• [DIRECTIONS]
Although the data below holds other lines too, output only those from the line with "Task: Click the Email Sent 1% progress circle" up to and including the line with "Select the take-remote-change", exactly as they appear.

• [DATA SECTION]

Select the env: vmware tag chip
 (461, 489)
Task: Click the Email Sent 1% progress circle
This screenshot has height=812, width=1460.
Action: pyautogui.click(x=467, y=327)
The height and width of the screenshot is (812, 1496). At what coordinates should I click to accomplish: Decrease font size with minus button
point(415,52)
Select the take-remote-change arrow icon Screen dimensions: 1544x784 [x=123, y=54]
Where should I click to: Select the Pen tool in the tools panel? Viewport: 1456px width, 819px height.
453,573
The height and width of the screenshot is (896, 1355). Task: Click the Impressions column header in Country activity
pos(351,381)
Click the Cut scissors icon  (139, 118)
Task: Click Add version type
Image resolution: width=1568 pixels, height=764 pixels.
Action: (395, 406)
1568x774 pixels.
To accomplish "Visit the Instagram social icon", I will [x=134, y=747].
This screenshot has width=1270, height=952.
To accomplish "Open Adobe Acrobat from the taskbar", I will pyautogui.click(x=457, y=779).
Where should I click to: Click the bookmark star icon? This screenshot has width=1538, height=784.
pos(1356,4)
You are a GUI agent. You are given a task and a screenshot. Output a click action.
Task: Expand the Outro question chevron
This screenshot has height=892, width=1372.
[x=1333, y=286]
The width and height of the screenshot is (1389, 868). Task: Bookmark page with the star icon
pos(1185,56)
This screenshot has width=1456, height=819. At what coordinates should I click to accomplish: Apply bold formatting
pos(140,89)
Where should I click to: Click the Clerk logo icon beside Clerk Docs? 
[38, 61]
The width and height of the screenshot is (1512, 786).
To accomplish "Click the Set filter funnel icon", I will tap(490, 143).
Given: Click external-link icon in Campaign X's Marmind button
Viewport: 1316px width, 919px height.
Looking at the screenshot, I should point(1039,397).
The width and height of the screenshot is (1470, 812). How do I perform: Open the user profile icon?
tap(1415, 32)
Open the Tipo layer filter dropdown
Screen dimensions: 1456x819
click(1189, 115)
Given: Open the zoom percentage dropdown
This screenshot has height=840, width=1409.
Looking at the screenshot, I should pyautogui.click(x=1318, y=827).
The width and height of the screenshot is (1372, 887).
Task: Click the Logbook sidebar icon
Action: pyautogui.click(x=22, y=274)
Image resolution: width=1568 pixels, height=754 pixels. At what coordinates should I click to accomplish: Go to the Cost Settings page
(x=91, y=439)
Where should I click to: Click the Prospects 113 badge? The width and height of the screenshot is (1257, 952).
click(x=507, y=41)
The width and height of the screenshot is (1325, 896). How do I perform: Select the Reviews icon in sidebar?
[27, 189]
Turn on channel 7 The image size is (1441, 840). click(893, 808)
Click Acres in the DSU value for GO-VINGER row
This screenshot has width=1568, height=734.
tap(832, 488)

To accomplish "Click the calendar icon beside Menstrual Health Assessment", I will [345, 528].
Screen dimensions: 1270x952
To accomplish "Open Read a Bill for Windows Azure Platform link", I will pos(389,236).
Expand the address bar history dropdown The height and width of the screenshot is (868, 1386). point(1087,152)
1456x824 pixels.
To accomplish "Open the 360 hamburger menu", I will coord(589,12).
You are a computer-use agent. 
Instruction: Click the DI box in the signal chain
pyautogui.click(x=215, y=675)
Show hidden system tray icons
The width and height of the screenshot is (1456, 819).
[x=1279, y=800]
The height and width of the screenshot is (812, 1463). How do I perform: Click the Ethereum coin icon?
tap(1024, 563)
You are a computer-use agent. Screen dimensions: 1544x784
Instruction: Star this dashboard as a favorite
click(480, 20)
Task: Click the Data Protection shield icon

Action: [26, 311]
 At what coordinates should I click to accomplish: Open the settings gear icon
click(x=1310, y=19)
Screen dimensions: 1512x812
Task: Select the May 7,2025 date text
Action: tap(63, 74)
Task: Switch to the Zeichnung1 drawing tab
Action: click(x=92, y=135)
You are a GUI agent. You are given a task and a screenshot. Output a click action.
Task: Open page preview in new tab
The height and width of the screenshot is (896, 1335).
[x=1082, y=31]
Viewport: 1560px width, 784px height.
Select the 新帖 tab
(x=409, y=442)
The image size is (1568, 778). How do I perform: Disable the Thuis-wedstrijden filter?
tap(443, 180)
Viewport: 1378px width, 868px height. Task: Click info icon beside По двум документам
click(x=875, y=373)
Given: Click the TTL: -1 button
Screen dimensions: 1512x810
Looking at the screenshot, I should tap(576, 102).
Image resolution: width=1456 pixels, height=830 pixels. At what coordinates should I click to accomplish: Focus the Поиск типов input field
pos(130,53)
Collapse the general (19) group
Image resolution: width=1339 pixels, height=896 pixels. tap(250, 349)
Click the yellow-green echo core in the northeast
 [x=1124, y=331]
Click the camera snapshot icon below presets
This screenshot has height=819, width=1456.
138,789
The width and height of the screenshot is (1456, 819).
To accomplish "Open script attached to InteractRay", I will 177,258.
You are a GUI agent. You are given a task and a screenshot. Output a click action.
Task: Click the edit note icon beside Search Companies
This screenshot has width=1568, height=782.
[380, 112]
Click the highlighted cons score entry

• [EXERCISE OUTPUT]
Task: Click the Email Sent 1% progress circle
This screenshot has height=812, width=1460.
Action: pyautogui.click(x=467, y=327)
The height and width of the screenshot is (812, 1496). At what coordinates should I click to accomplish: Decrease font size with minus button
point(415,52)
Select the take-remote-change arrow icon Screen dimensions: 1544x784 [x=123, y=54]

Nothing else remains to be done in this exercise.